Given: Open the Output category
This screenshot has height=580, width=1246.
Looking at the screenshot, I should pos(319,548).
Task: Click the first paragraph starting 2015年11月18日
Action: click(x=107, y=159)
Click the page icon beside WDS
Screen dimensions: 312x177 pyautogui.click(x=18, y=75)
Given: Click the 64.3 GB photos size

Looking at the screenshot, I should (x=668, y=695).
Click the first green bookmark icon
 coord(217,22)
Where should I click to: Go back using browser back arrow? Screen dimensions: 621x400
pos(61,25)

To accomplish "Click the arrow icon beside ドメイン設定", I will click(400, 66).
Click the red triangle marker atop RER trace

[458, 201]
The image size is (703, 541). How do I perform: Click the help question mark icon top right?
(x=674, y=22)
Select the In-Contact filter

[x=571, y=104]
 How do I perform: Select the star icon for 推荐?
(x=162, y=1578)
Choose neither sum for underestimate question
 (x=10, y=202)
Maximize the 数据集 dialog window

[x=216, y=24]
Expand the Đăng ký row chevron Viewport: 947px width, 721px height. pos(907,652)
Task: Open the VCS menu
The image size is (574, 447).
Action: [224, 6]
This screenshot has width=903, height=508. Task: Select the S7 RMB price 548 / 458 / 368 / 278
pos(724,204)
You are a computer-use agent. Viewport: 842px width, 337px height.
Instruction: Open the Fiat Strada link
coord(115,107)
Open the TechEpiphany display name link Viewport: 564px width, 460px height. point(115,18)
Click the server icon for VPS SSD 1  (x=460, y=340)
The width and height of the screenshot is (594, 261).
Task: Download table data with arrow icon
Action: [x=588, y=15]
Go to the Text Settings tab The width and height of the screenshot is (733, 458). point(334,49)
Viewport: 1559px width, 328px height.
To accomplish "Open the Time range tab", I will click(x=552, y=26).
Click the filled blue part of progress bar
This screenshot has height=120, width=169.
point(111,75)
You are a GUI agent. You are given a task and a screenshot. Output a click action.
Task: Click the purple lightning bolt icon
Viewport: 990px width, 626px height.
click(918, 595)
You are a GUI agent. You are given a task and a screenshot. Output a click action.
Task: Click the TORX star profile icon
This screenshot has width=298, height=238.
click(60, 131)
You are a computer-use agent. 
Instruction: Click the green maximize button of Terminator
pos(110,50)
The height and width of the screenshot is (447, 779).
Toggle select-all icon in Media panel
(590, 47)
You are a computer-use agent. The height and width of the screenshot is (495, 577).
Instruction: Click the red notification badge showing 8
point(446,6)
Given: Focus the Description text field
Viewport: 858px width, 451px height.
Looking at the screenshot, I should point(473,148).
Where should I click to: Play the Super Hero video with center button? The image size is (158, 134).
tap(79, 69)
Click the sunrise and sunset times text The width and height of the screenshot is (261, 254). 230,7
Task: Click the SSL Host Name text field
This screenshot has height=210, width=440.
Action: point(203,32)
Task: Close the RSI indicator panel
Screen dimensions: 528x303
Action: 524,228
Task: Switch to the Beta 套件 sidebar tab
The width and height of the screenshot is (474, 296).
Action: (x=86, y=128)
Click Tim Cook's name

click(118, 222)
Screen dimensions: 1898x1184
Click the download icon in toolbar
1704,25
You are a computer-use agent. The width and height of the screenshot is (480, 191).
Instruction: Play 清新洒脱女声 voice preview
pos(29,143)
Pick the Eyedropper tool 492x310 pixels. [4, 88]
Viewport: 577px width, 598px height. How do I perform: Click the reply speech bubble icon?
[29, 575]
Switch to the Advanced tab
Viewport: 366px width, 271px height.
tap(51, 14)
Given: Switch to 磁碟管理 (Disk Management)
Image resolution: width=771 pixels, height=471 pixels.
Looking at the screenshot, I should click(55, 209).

_TASK STATEMENT:_
Rewrite the lines above, replacing "Instruction" with "Command" wherever it appears and keeping everything else unchanged.

_EXERCISE SOLUTION:_
Given: Open the Output category
This screenshot has height=580, width=1246.
Looking at the screenshot, I should pos(319,548).
Task: Click the first paragraph starting 2015年11月18日
Action: click(x=107, y=159)
Click the page icon beside WDS
Screen dimensions: 312x177 pyautogui.click(x=18, y=75)
Given: Click the 64.3 GB photos size

Looking at the screenshot, I should (x=668, y=695).
Click the first green bookmark icon
 coord(217,22)
Where should I click to: Go back using browser back arrow? Screen dimensions: 621x400
pos(61,25)

To accomplish "Click the arrow icon beside ドメイン設定", I will click(400, 66).
Click the red triangle marker atop RER trace

[458, 201]
The image size is (703, 541). How do I perform: Click the help question mark icon top right?
(x=674, y=22)
Select the In-Contact filter

[x=571, y=104]
 How do I perform: Select the star icon for 推荐?
(x=162, y=1578)
Choose neither sum for underestimate question
 (x=10, y=202)
Maximize the 数据集 dialog window

[x=216, y=24]
Expand the Đăng ký row chevron Viewport: 947px width, 721px height. pos(907,652)
Task: Open the VCS menu
The image size is (574, 447).
Action: [224, 6]
This screenshot has width=903, height=508. Task: Select the S7 RMB price 548 / 458 / 368 / 278
pos(724,204)
You are a computer-use agent. Viewport: 842px width, 337px height.
Command: Open the Fiat Strada link
coord(115,107)
Open the TechEpiphany display name link Viewport: 564px width, 460px height. point(115,18)
Click the server icon for VPS SSD 1  (x=460, y=340)
The width and height of the screenshot is (594, 261).
Task: Download table data with arrow icon
Action: [x=588, y=15]
Go to the Text Settings tab The width and height of the screenshot is (733, 458). point(334,49)
Viewport: 1559px width, 328px height.
To accomplish "Open the Time range tab", I will click(x=552, y=26).
Click the filled blue part of progress bar
This screenshot has height=120, width=169.
point(111,75)
You are a GUI agent. You are given a task and a screenshot. Output a click action.
Task: Click the purple lightning bolt icon
Viewport: 990px width, 626px height.
click(918, 595)
You are a GUI agent. You are given a task and a screenshot. Output a click action.
Task: Click the TORX star profile icon
This screenshot has width=298, height=238.
click(60, 131)
You are a computer-use agent. 
Command: Click the green maximize button of Terminator
pos(110,50)
The height and width of the screenshot is (447, 779).
Toggle select-all icon in Media panel
(590, 47)
You are a computer-use agent. The height and width of the screenshot is (495, 577).
Command: Click the red notification badge showing 8
point(446,6)
Given: Focus the Description text field
Viewport: 858px width, 451px height.
Looking at the screenshot, I should point(473,148).
Where should I click to: Play the Super Hero video with center button? The image size is (158, 134).
tap(79, 69)
Click the sunrise and sunset times text The width and height of the screenshot is (261, 254). 230,7
Task: Click the SSL Host Name text field
This screenshot has height=210, width=440.
Action: point(203,32)
Task: Close the RSI indicator panel
Screen dimensions: 528x303
Action: 524,228
Task: Switch to the Beta 套件 sidebar tab
The width and height of the screenshot is (474, 296).
Action: (x=86, y=128)
Click Tim Cook's name

click(118, 222)
Screen dimensions: 1898x1184
Click the download icon in toolbar
1704,25
You are a computer-use agent. The width and height of the screenshot is (480, 191).
Command: Play 清新洒脱女声 voice preview
pos(29,143)
Pick the Eyedropper tool 492x310 pixels. [4, 88]
Viewport: 577px width, 598px height. How do I perform: Click the reply speech bubble icon?
[29, 575]
Switch to the Advanced tab
Viewport: 366px width, 271px height.
tap(51, 14)
Given: Switch to 磁碟管理 (Disk Management)
Image resolution: width=771 pixels, height=471 pixels.
Looking at the screenshot, I should click(55, 209).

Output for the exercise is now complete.